_Task input_
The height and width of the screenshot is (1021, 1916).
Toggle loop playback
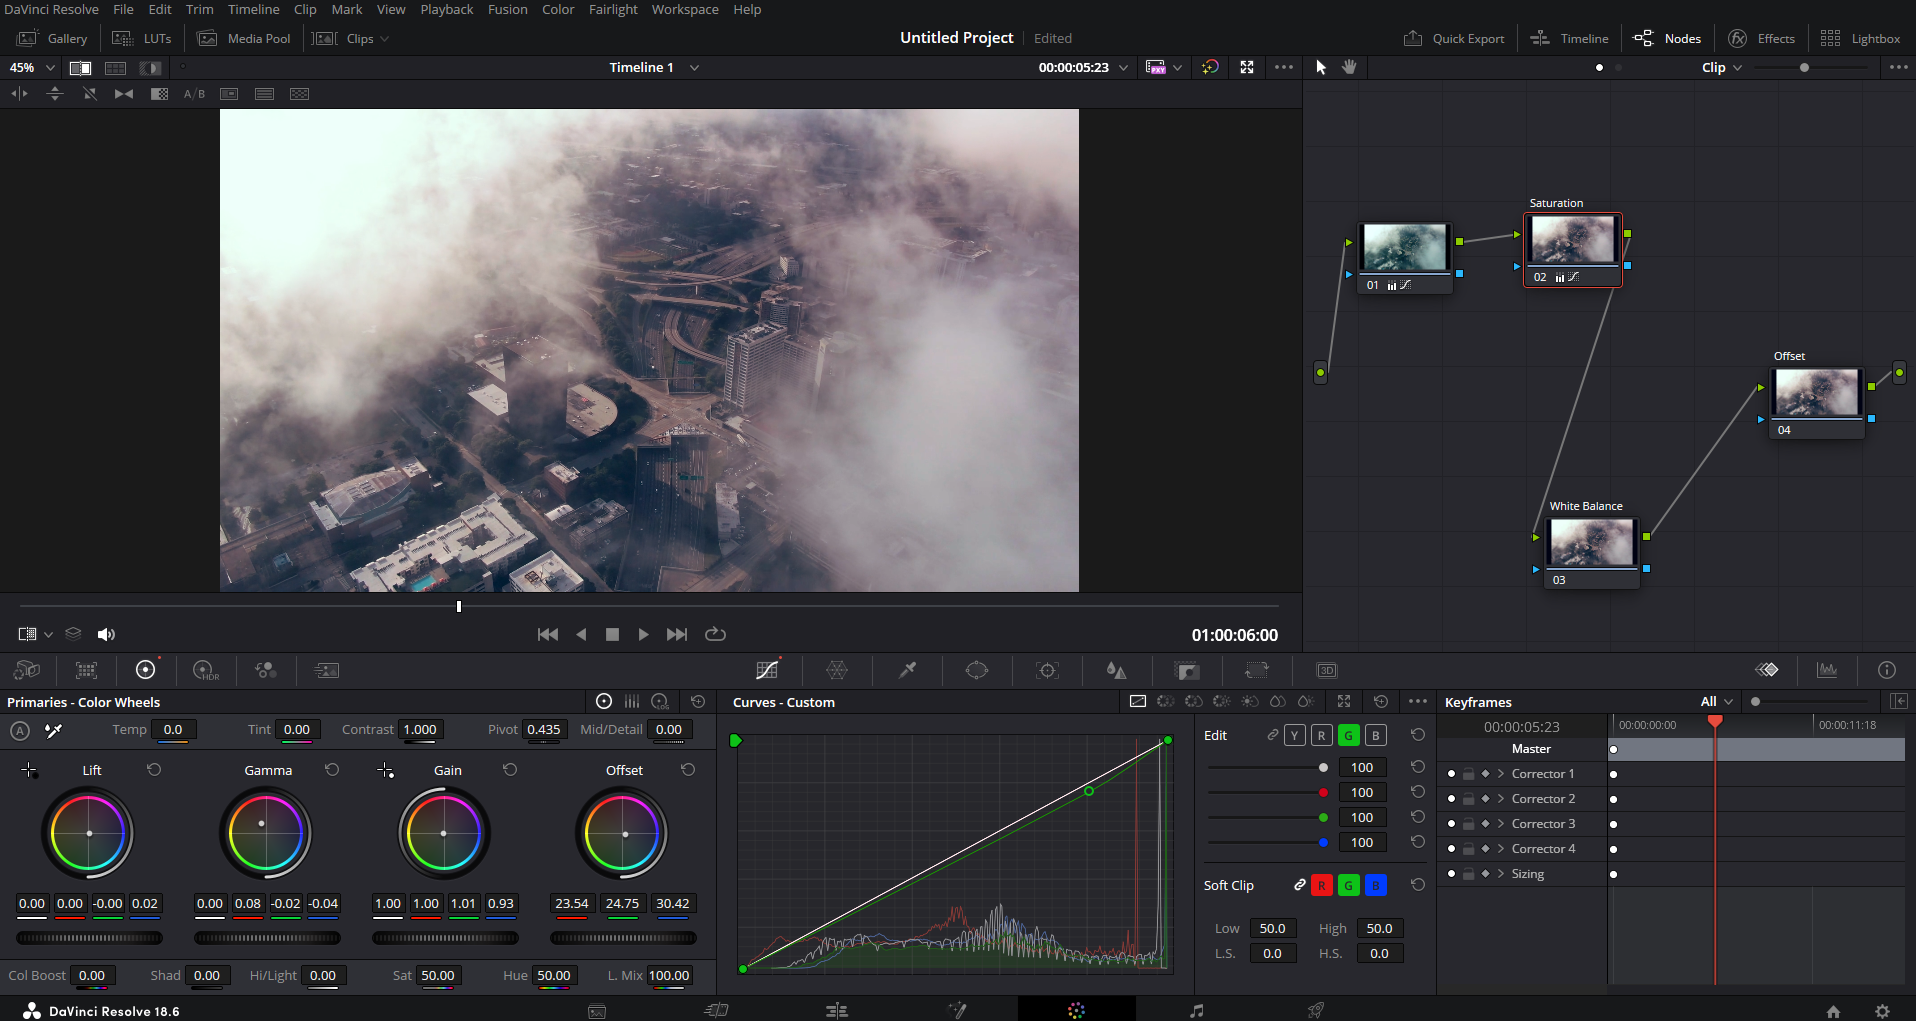point(715,634)
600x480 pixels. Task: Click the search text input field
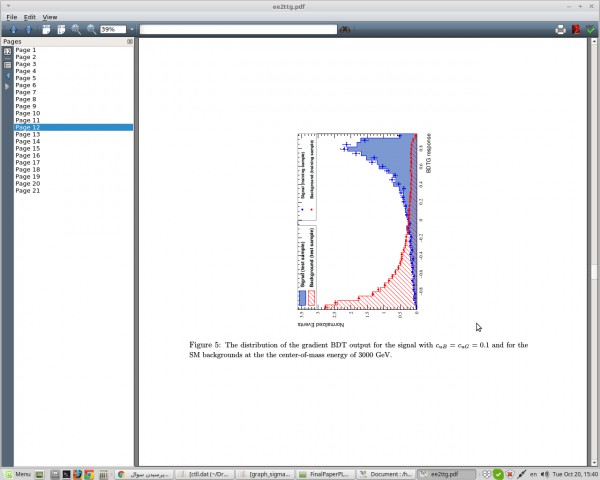pyautogui.click(x=238, y=30)
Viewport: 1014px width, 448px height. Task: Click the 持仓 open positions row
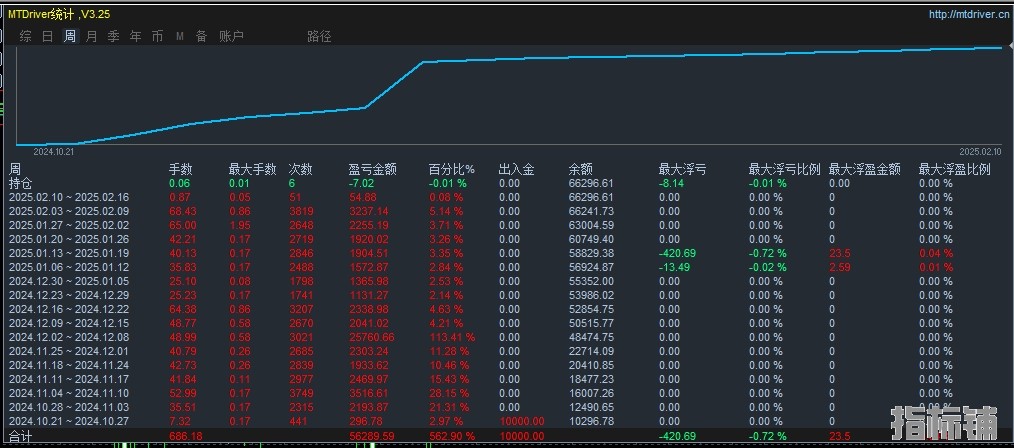pos(20,184)
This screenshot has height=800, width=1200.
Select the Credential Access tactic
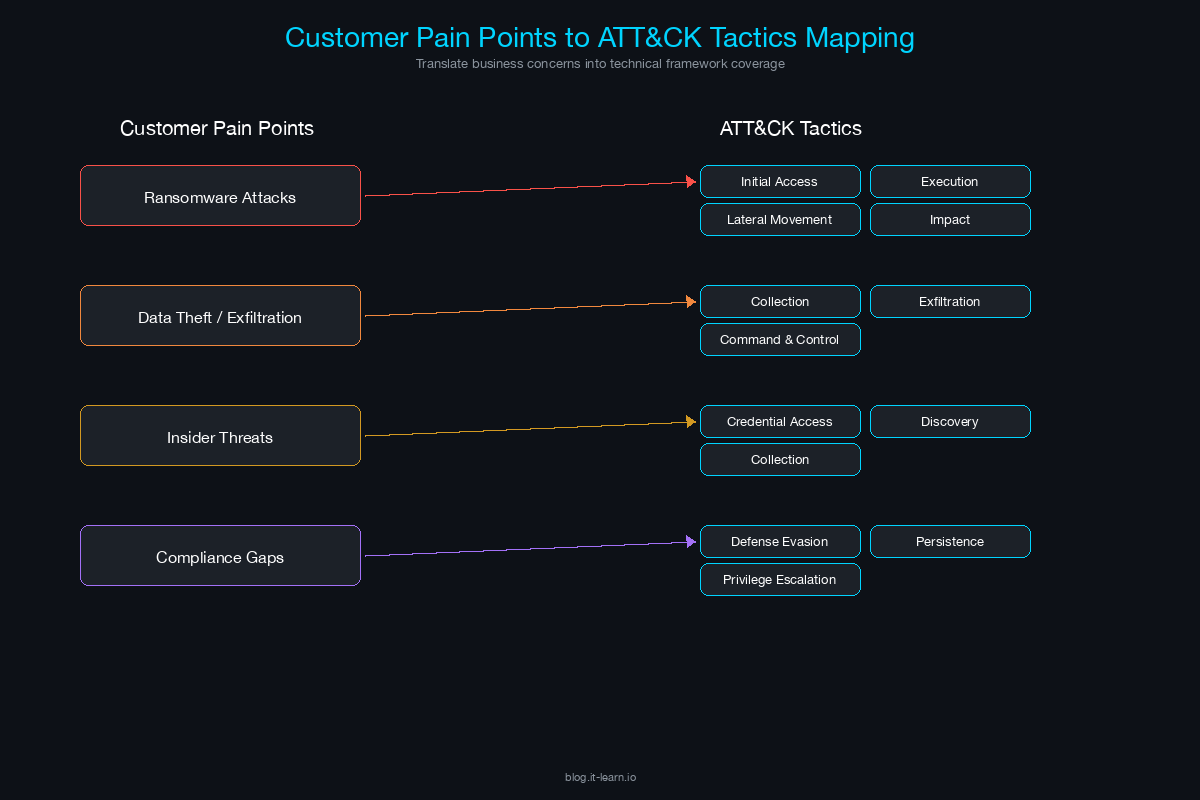coord(780,421)
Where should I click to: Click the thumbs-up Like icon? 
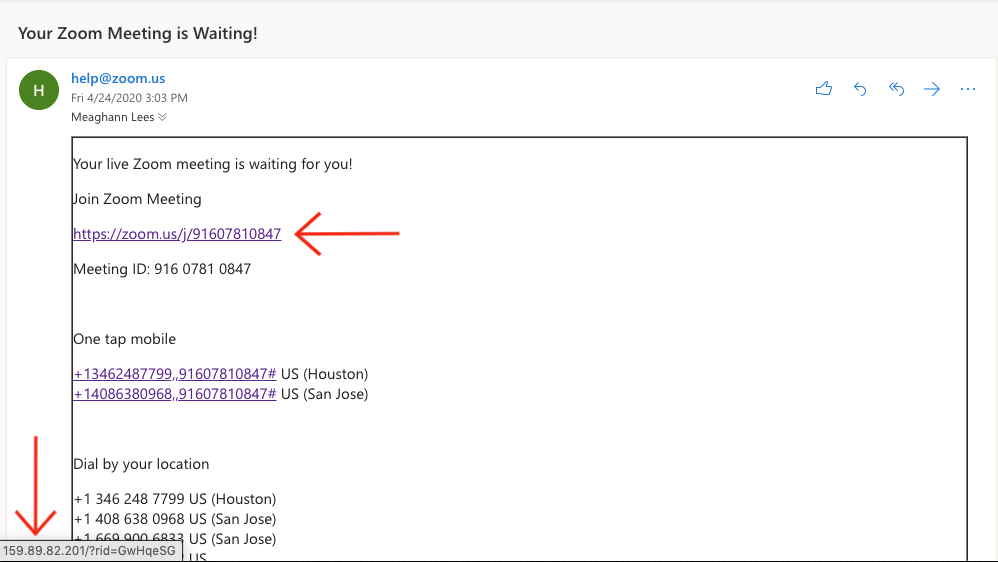tap(824, 89)
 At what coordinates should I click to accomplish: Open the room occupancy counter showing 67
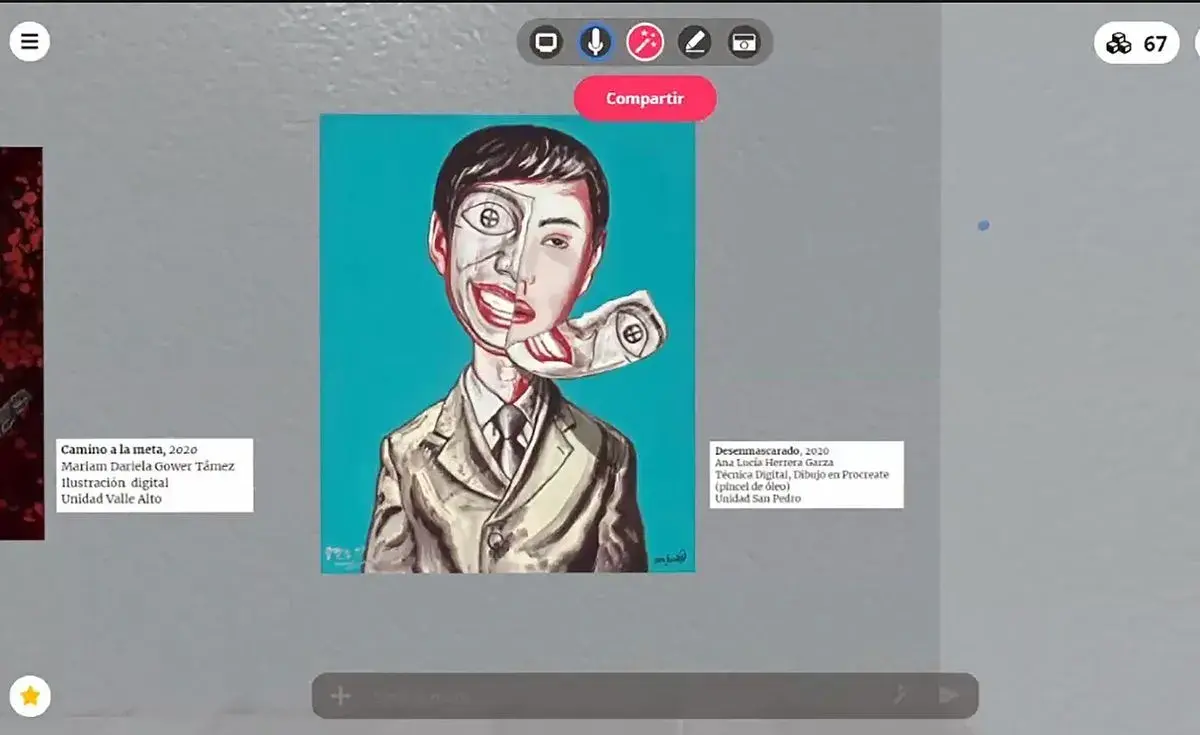1137,43
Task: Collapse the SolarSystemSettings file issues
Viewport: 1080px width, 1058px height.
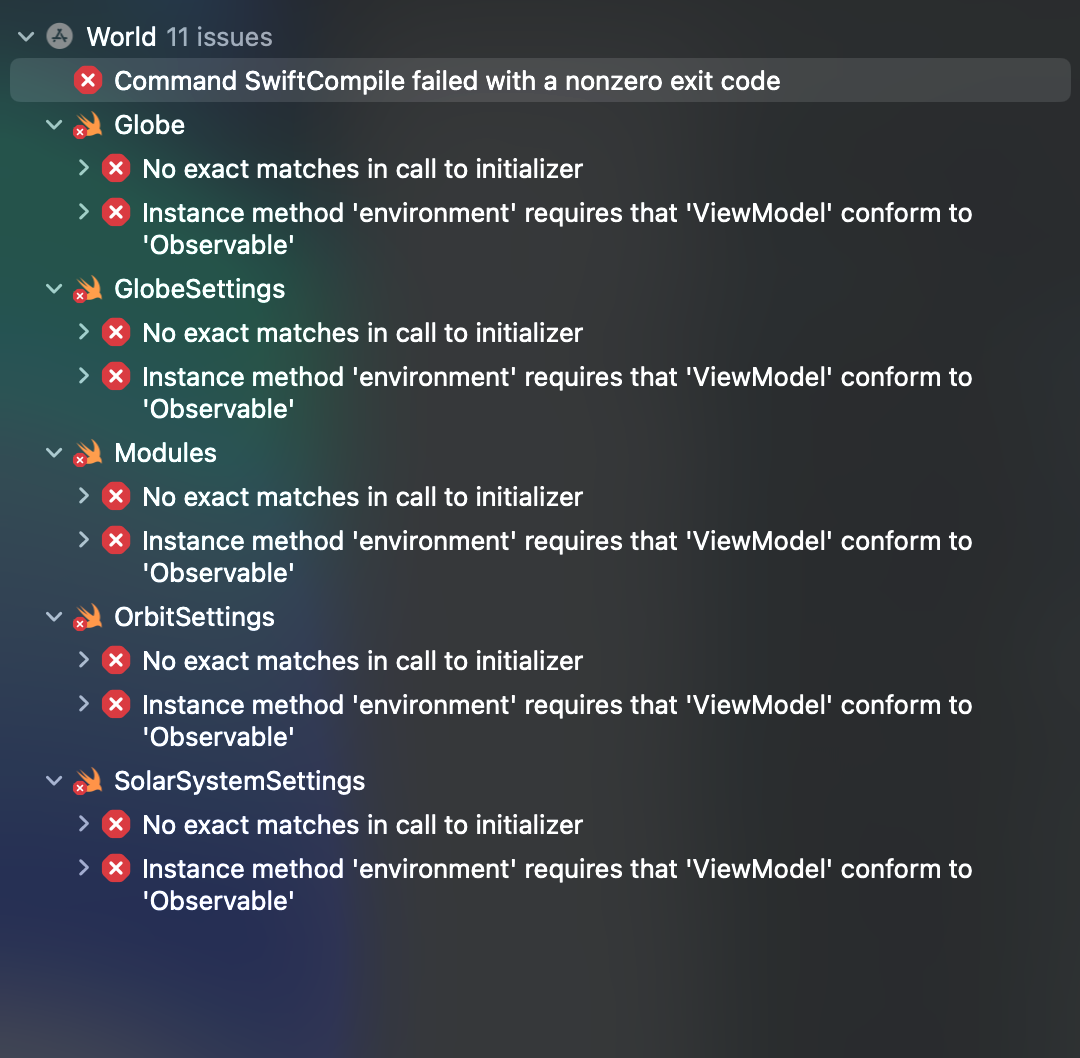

_Task objective_
Make an exact copy of the listing above, omitting the pictures.

_Answer to this exercise_
The height and width of the screenshot is (1021, 1916).
Toggle loop playback
point(715,634)
600x480 pixels. Task: Click the search text input field
pyautogui.click(x=238, y=30)
Viewport: 1014px width, 448px height. Task: Click the 持仓 open positions row
pos(20,184)
This screenshot has height=800, width=1200.
Select the Credential Access tactic
coord(780,421)
Where should I click to: Click the thumbs-up Like icon? 
tap(824, 89)
 At what coordinates should I click to accomplish: Open the room occupancy counter showing 67
1137,43
Task: Collapse the SolarSystemSettings file issues
Viewport: 1080px width, 1058px height.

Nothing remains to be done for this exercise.